WebKit has also been ported to several toolkits that support multiple platforms, such as the GTK toolkit for Linux, under the name WebKitGTK which is used by Eolie, GNOME Web, Adobe Integrated Runtime, Enlightenment Foundation Libraries (EFL), and the Clutter toolkit. Qt Software included a WebKit port in the Qt 4.4 release as a module called QtWebKit (since superseded by Qt WebEngine, which uses Blink instead). The Iris Browser on Qt also used WebKit. The Enlightenment Foundation Libraries (EFL) port – EWebKit – was developed (by Samsung and ProFusion) focusing the embedded and mobile systems, for use as stand alone browser, widgets-gadgets, rich text viewer and composer. The Clutter port is developed by Collabora and sponsored by Robert Bosch GmbH.

There was also a project synchronized with WebKit (sponsored by Pleyo) called Origyn Web Browser, which provided a meta-port to an abstract platform to make porting to embedded or lightweight systems quicker and easier. This port is used for embedded devices such as set-top boxes and PMP and it has been ported into AmigaOS, AROS, and MorphOS. MorphOS version 1.7 is the first version of Origyn Web Browser (OWB) supporting HTML5 media tags.

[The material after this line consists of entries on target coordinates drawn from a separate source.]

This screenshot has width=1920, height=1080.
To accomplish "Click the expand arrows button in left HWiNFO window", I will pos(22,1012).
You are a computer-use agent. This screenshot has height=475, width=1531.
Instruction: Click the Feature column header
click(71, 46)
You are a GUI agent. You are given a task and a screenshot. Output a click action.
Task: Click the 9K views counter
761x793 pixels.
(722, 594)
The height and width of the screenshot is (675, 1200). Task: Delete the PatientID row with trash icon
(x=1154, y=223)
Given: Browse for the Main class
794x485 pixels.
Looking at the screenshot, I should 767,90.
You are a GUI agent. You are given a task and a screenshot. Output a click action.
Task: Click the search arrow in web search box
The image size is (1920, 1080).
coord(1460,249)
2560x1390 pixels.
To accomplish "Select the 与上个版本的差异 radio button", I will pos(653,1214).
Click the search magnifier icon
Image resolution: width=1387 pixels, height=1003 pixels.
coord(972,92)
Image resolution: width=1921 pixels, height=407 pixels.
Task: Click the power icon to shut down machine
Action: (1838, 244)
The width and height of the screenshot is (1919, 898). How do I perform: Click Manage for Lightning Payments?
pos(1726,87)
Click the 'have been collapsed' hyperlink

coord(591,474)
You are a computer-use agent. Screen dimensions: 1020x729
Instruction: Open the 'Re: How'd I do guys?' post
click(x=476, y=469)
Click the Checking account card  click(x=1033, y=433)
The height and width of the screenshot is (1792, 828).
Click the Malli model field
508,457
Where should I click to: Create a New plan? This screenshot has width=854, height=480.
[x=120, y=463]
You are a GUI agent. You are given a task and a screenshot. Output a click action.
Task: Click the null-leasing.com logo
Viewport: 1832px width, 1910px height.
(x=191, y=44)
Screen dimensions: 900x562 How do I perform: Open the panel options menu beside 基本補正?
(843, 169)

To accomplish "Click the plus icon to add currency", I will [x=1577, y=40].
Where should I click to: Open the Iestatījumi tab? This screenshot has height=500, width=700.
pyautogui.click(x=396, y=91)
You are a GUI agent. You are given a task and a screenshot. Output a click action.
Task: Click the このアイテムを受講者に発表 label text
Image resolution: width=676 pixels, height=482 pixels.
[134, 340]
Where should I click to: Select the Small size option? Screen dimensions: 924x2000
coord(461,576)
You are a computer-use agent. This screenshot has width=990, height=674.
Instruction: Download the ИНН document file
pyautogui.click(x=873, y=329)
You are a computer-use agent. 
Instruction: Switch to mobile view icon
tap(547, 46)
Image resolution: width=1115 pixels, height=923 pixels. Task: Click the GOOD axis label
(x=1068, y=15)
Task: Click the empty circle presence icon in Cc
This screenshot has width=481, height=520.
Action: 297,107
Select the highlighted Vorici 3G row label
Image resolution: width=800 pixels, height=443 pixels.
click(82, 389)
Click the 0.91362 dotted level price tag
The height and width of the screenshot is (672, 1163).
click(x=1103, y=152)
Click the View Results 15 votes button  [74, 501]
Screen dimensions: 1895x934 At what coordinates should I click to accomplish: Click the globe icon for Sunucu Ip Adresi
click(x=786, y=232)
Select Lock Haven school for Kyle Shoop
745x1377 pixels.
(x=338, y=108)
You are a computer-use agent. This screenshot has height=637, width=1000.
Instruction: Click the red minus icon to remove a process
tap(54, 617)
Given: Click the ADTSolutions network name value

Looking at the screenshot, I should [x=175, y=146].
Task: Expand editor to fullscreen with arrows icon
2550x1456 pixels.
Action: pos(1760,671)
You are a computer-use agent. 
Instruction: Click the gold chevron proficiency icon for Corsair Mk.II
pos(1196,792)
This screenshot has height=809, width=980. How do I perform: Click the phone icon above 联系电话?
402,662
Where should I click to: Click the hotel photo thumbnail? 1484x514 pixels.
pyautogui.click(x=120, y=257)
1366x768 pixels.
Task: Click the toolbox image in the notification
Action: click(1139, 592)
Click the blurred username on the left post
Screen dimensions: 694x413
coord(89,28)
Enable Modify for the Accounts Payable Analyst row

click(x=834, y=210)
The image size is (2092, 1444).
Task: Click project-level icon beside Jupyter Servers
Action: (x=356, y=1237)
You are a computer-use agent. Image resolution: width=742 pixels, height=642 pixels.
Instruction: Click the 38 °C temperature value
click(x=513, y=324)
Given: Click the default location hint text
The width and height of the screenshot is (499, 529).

==== Web Platform for Embedded ====

Web Platform for Embedded (WPE) is a WebKit port designed for embedded applications; it further improves the architecture by splitting the basic rendering functionality into a general-purpose routines library (libwpe), platform backends, and the engine itself (called WPE WebKit). The GTK port, albeit self-contained, can be built to use these base libraries instead of its internal platform-specific implementation. The WPE port is currently maintained by Igalia.

=== Forking by Google ===

On April 3, 2013, Google announced that it would produce a fork of WebKit's WebCore component, to be named Blink. Chrome's developers decided to fork WebCore to allow greater freedom in implementing its features in the browser without causing conflicts upstream, and to simplify its codebase by removing code for WebCore components unused by Chrome. In relation to Opera Software's announcement earlier in the year that it would switch to WebKit by means of the Chromium codebase, it was confirmed that the Opera web browser would also switch to Blink. Following the announcement, WebKit developers began discussions on removing Chrome-specific code from the engine to streamline its codebase. WebKit no longer has any Chrome specific code (e.g., buildsystem, V8 JavaScript engine hooks, platform code, etc.).

== Components ==

=== WebCore ===

WebCore is a layout, rendering, and Document Object Model (DOM) library for HTML and Scalable Vector Graphics (SVG), developed by the WebKit project. Its full source code is licensed under the GNU Lesser General Public License (LGPL). The WebKit framework wraps WebCore and JavaScriptCore, providing an Objective-C application programming interface to the C++-based WebCore rendering engine and JavaScriptCore script engine, allowing it to be easily referenced by applications based on the Cocoa API; later versions also include a cross-platform C++ platform abstraction, and various ports provide more APIs.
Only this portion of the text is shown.